Design¶
Background¶
The first implementations of jobarchitect used a basic templating language for
defining jobs, with two reserved keywords input_file
and output_file
.
An example input job.tmpl
file would look like the below.
shasum {{ input_file }} > {{ output_file }}
A later revision made use of the Common Workflow Language, still making use
of the reserved keywords input_file
and output_file
.
The same example as a shasum.cwl
file would look like the below.
cwlVersion: v1.0
class: CommandLineTool
inputs:
input_file:
type: File
inputBinding: { position: 1 }
baseCommand: shasum
outputs:
shasum: stdout
stdout: $(inputs.output_file)
The jobarchitect tool always had an explicit knowledge of dtoolcore
datasets.
The sketchjob
utility uses this knowledge to split the dataset into batches.
When dtoolcore
datasets’ gained the ability to store and provide access to
file level metadata our tools started making use of this. However, sketchjob
or more precisely _analyse_by_id
, assumed that the tools it ran would not
have an understanding or need to access this dataset file level metadata.
The section below outlines our thinking with regards to overcoming this problem.
Solution¶
Now that our scripts work on datasets, rather than individual files, they work at
a similar level to _analyse_by_id
.
One solution would be to make _analyse_by_id
more complex allowing it to know
when to work on files in a dataset and when to work on datasets and associated
identifiers. The latter is what would be required for our new scripts to work.

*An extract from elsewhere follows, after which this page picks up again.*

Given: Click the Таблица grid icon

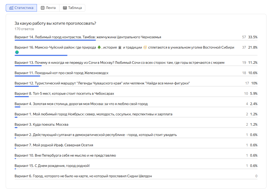Looking at the screenshot, I should 65,8.
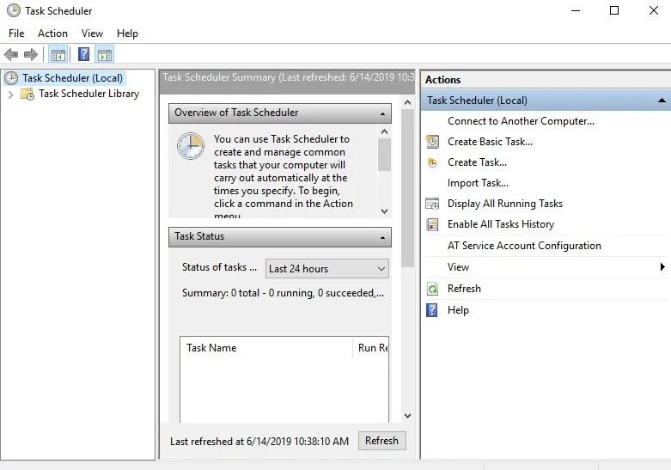
Task: Expand the Task Scheduler Library tree node
Action: click(x=11, y=95)
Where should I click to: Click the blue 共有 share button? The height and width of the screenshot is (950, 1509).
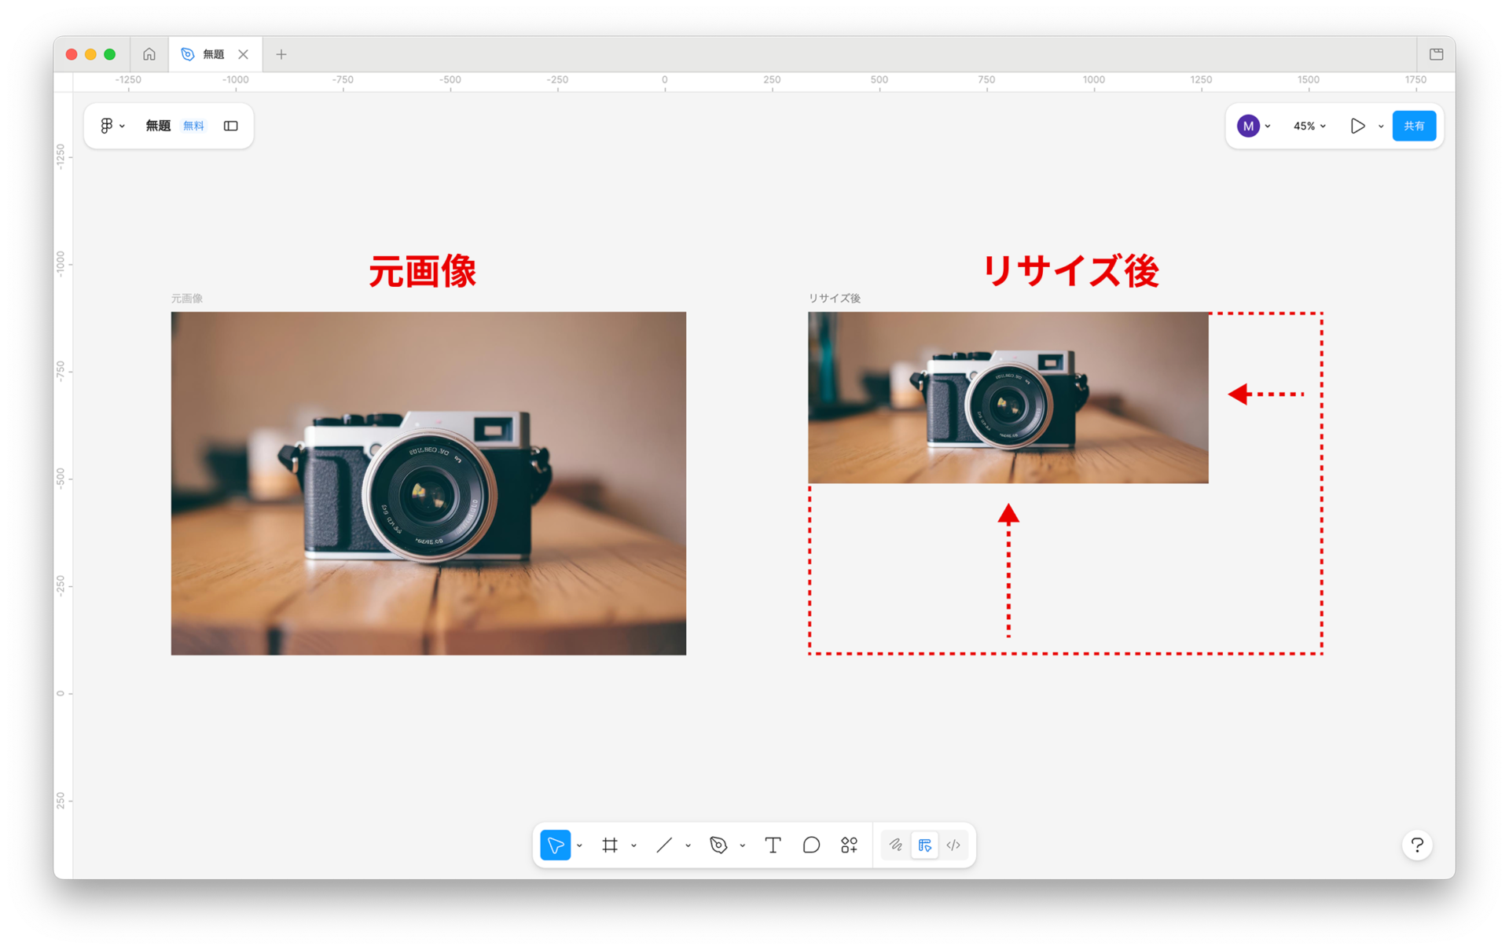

Another solution would be to by-pass _analyse_by_id
completely with our
script of interest (that works on datasets and identifiers). The _analyse_by_id
script could remain accessible, via a --use-cwl
option which would invoke
the existing behaviour.
Another solution would be to add another layer of abstraction, for example a
script named agent.py
that could call either _analyse_by_id
or the
provided script. In this scenario _analyse_by_id
and user provided scripts
would become alternative backends to the agent.py
script. As such it would
make sense to rename _analyse_by_id
to _cwl_backend
.
We prefer, the latter of these options. The job written out by sketchjob
would then take the form of:
sketchjob --cwl-backend shasum.cwl exmaple_dataset output/
#!/bin/bash
_jobarchitect_agent \
--cwl-backend
--tool_path=shasum.cwl \
--input_dataset_path=example_dataset/ \
--output_root=output/ \
290d3f1a902c452ce1c184ed793b1d6b83b59164
Or in the case of a custom script:
sketchjob scripts/analysis.py exmaple_dataset output/
#!/bin/bash
_jobarchitect_agent \
--tool_path=scripts/analysis.py
--input_dataset_path=example_dataset/ \
--output_root=output/ \
290d3f1a902c452ce1c184ed793b1d6b83b59164
Now that our tools make use of datasets we can write “smart” tools. The “smart” tools will work on datasets in a standardised fashion, i.e.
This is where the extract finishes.